The sum total to the defense evidence certainly raises no issue of self-defense or provocation. The court of trial surely did not have anything to mitigate what the prosecution offered against the appellant.

The appellant, by his voluntary statement confessed to the stabbing of the deceased and gave a cogent reason for it. The deceased by medical evidence had blood all over his body, and by the evidence of witnesses at the scene so much blood was lost by him that a trail of his blood ran from the village square to where he was carried to and where he finally died. To stab with a knife is a dangerous thing and there is no other cause of his death apart from loss of blood (hemorrhage) due to the stabbing. There is nothing favourable to the appellant in his voluntary statement and in the prosecution’s evidence and it is not on all fours with decisions in Kada v. The State (l991) 8NWLR (Pt.208) 134, 150; Bakare v. The State (1987)1 NWLR (Pt. 52) 579, 590, 591; Itule v. The State (1961) 2 SCNLR 183, 187.

Learned counsel raised in his brief of argument a matter which though he never made an issue deserves some comment. As he put it:

“It is trite law that in its attempt to establish the cause of death in a murder trial, the prosecution is put to its election as to which of the known options [i.e. medical evidence, or by compelling circumstantial evidence) it will pursue”.

“Having so elected, their case on the issue must either succeed or fail on such evidence, and such evidence alone, since both the law and public policy restrain them strictly from going back on their election”.

With respect, I cannot find the relevance of the above statement. The prosecution’s case is that the appellant stabbed the deceased whereby deceased lost so much blood that finally caused his death. That was the gist of all their evidence.

There was evidence of stabbing and loss of blood, and then the medical evidence showed the cause of death. Clearly the prosecution showed it was the act of the appellant that led to the death of the deceased. It is only where there was no direct medical evidence that circumstances that lead irrevocably to the death of the deceased can be relied upon to decide the issue of whether the act of the accused had anything to do with the death. This case is straightforward enough that no circumstantial evidence had to be sought as to the cause of death as distinct from who was responsible for what caused the death. The case of Gabriel v. The State (1989) 5 NWLR (Pt. 122) 457,467 has no relevance here.

In sum total, I find no merit in this appeal and it is accordingly dismissed.
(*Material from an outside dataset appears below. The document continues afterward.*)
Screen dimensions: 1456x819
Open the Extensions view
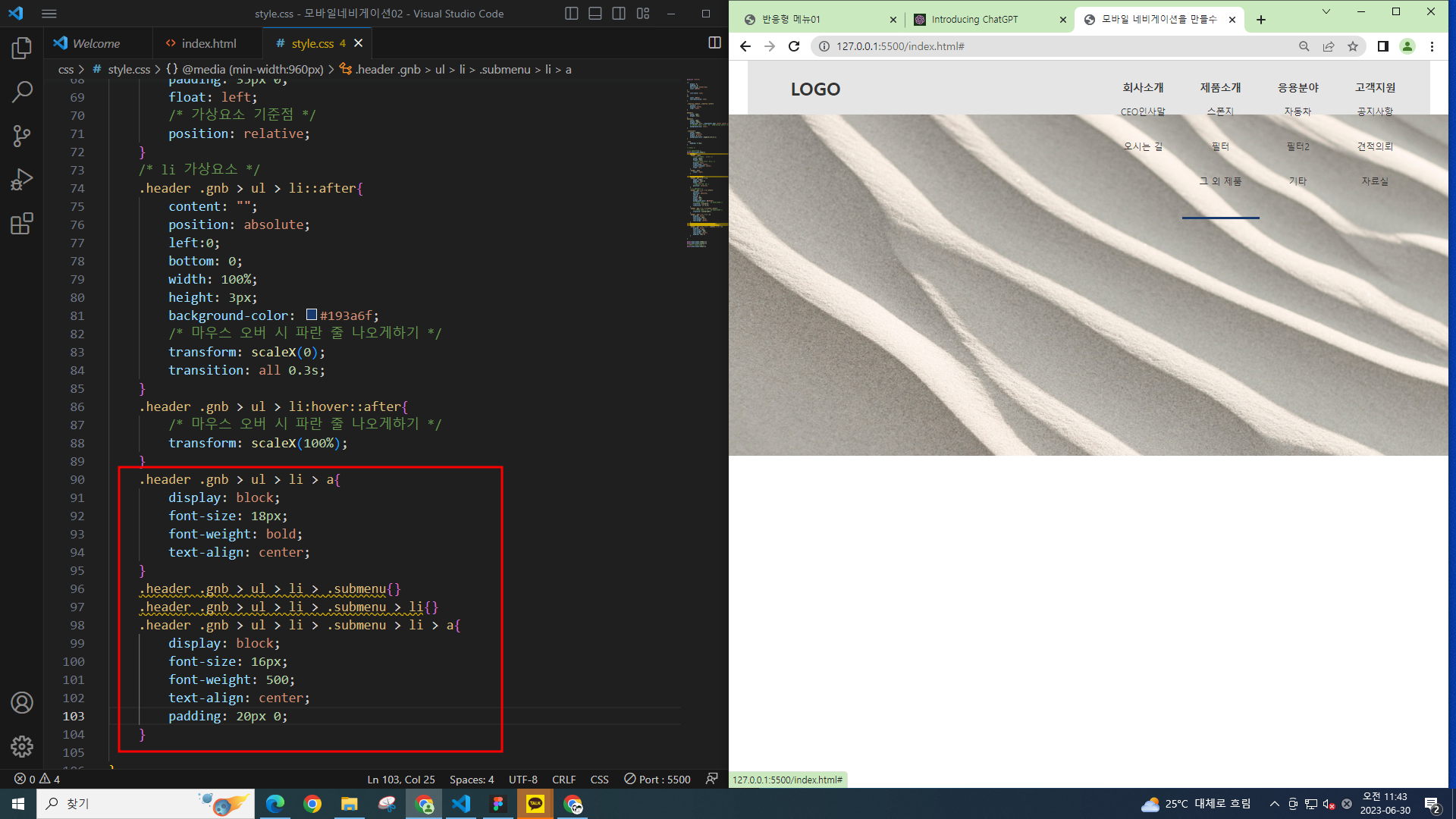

The decision of the Court of Appeal which upheld the judgment of trial court is hereby affirmed.

UWAIS, J.S.C.: I have had the advantage of reading in draft the judgment read

by my learned brother Belgore, J.S.C. There is no doubt that this appeal lacks merit. Accordingly, I agree with the said judgment and I too hereby dismiss the appeal. I affirm the decision of the Court of Appeal.

KAWU, J.S.C.: I have had the advantage of reading. in draft, the lead judgment of my learned brother. Belgore. J.S.C. which has just been delivered. I am in complete agreement with his reasoning and also with his conclusion that there is no merit whatsoever in this appeal. There was overwhelming evidence that without any provocation whatsoever, the appellant stabbed the deceased to death. In my view, on the evidence adduced at the trial, the learned trial Judge was right in coming to the conclusion that a case of murder was conclusively established against the appellant.

The appellant’s conviction was therefore proper and the Court of Appeal was also right in affirming his conviction and the sentence of death passed on him. I see no merit in the appeal and it is accordingly dismissed. The appellant’s conviction and the sentence of death passed on him are hereby affirmed.